▶ _Compito assegnato 1_:
Sostituisci "sidebar" con "side panel" nelle righe dei dati, a partire dalla riga che contiene "How do I perform: Click" fino all'ultima riga, estremi inclusi, e riporta solo queste righe senza altre modifiche. Escludi le immagini dalla risposta.

──────── Estratto

Ci vuole una buona soglia di sopportazione, di pazienza e anche di una qualche non ben precisata virtù masochistica per leggere un po’ tutte le interviste ai leader delle forze politiche italiane nel dopo-crisi della maggioranza di “unità nazionale“.
Nella sfilza di domande che vengono rivolte a Conte, Meloni, Letta, Renzi, Salvini, Calenda, Berlusconi e Fratoianni, risuona un leit motiv retorico, sintetizzato molto bene da una dichiarazione di Beatrice Lorenzin (già di Forza Italia e da un po’ di anni in quota PD) che a domanda risponde: «Noi ci alleiamo con gli italiani». Sorriso sulle labbra, ammiccamento alla telecamera. Il niente è detto, il banale ha riempito il vuoto.
Credo sia questa ostentazione di una captatio benevolentiae elettoralistica all’ennesima potenza a creare pruriginosità estreme e convulsive a chiunque abbia un po’ di intelligenza e sappia discernere la sincerità dal ruvido e indigeribile blandimento del politico di turno. E’ una tendenza nettamente trasversale, nessuno ne è escluso, perché un po’ tutti, a destra, al centro, a sinistra, provano a rivolgersi agli elettori e, quando lo fanno, usano toni, parole, concetti e una mimica così maldestre da risultare ridicoli prima ancora che degni di una certa sorta di attenzione.
In fondo, la campagna elettorale si nutre di questi tic nervosi, mascherati da proposte “per il Paese“, “per il bene dell’Italia“. Se si vuole cogliere consensi a piene mani si deve puntare sulla faciloneria, sulla sempliciotteria, sulla sprovvedutezza e sull’ignoranza subita e anche consapevolmente mantenuta tale di tanta parte della popolazione che viene rubricata alla voce “disaffezione“.
A me pare sia un cane che si morde la coda, un circolo vizioso da cui non si esce, perché dichiarazioni come quella della Lorenzin, o riferimenti al benessere supremo della nazione vanno in controtendenza rispetto a quanto la gente più debole e povera si attende da una proposta politica organizzata su una alternativa a quanto fino ad ora è stato fatto.
Evidentemente, chi vuole rappresentare una cesura con quanto i governi hanno fatto fino ad oggi è, in un caso volutamente ed estremamente ruffiano se dice di volersi intestare l'”agenda Draghi” proprio per sostenere il cambiamento sociale; nell’altro caso, invece, finisce col rasentare il più vuoto e smargiasso qualunquismo moderno nel proporre mille euro a tutti i pensionati al minimo e un milione di alberi da piantare, insieme ad altre amenità che riportano alla mente le promesse del berlusconismo d’antan, quello del “presidente operaio” di tristissima fine novecentesca memoria…
Se è vero, come sostiene Enrico Letta, che le elezioni si vincono con le idee, si capisce perché il PD le perde. Le proposte politiche dei democratici non si smuovono dalla messa in sicurezza, anzitutto, dei privilegi del mondo imprenditoriale e hanno come bussola le ragioni del mercato e non una prospettiva sociale, una tendenza a considerare almeno paritariamente anche le esigenze prime del mondo del lavoro e della grande precarietà dilagante.

────────────────
──────── Dati registrati

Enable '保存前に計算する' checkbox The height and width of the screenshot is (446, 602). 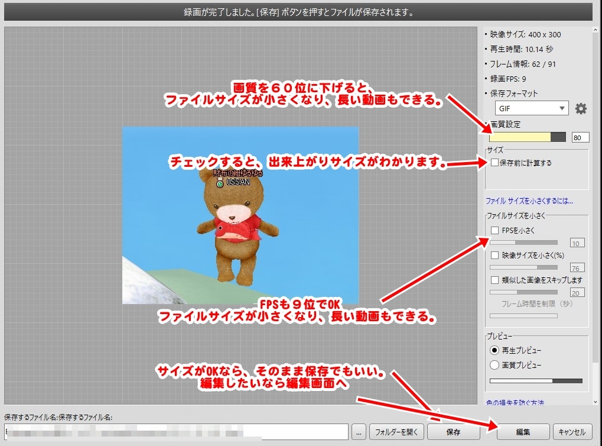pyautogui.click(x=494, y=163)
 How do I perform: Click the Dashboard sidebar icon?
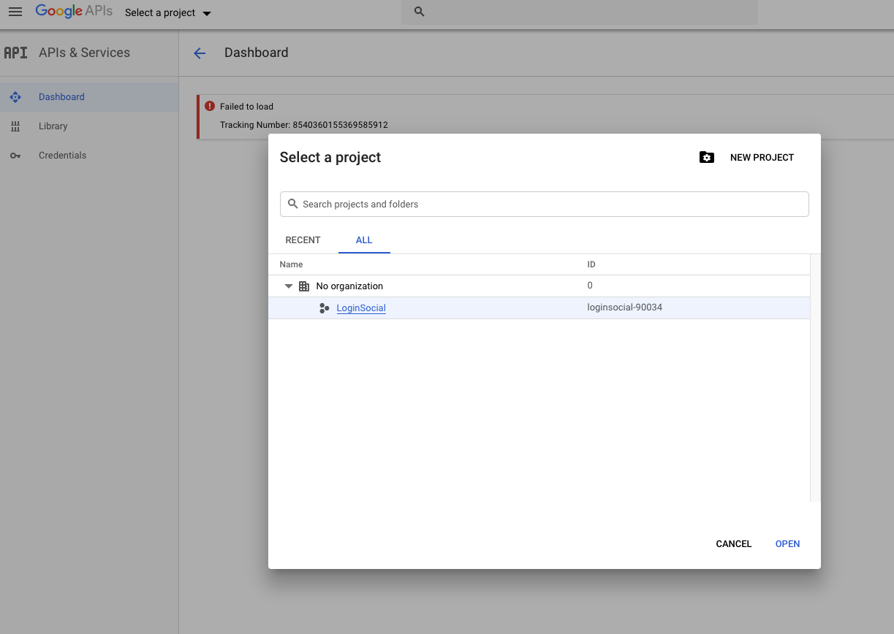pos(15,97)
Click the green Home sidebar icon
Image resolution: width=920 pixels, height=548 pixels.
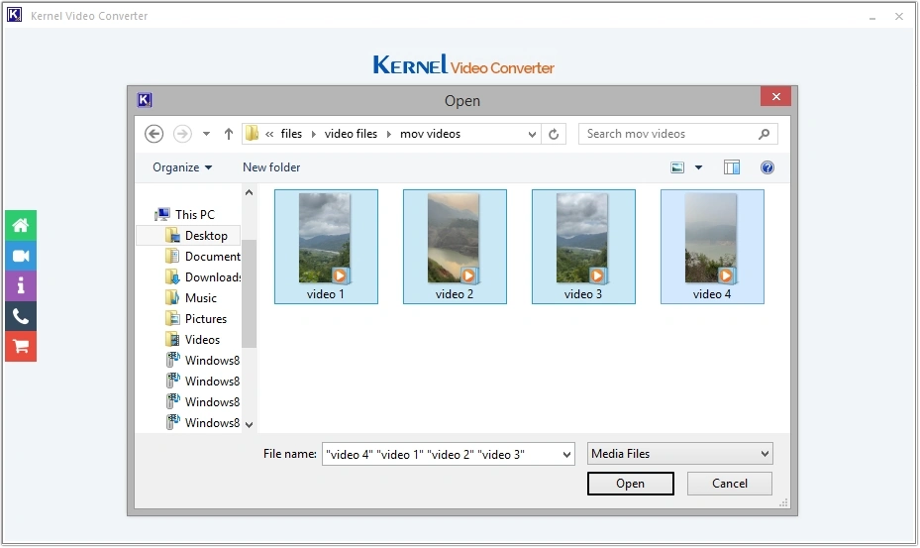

────────────────

▶ _Compito assegnato 2_:
Continua l'estratto sulla campagna elettorale dopo l'ultima frase riportata.

▶ _Risposta al compito 1_:
 How do I perform: Click the Dashboard side panel icon?
pos(15,97)
Click the green Home side panel icon
Image resolution: width=920 pixels, height=548 pixels.

▶ _Risposta al compito 2_:
Quando affermano di essere “progressisti“, i democratici sanno che intendono con quel termine affermare che occorre sempre e soltanto un compromesso costante, una pace sociale tra chi produce e chi fa profitti.
Il modello liberista è divenuto costituente per il PD, ancora di più oggi rispetto ai tempi di Veltroni, Renzi e Gentiloni. La competizione centrista nella geopolitica nazionale ha dato vita ad una gara tra il presunto progressismo rimasto, eco ormai lontana del Conte II, e l’affermazione del modello draghiano: riformatori e liberali di centro uniti nel portare avanti un pacchetto di misure economiche a sostegno del privato, a cui si può concedere qualcosa di pubblico.
Pur essendo un movimento privo di una vera cultura politica, dove l’assenza delle ideologie ha causato la lotta delle idee, un tutti contro tutti nel nome del valore di un uno pitagorico come massima espressione decisionale tanto singola quanto collettiva, i Cinquestelle hanno dimostrato in questi ultimi mesi, vuoi per opportunismo elettorale, vuoi per rispondere ad una domanda psico-politica sul “chi siamo veramente“, un certo vigore progressista.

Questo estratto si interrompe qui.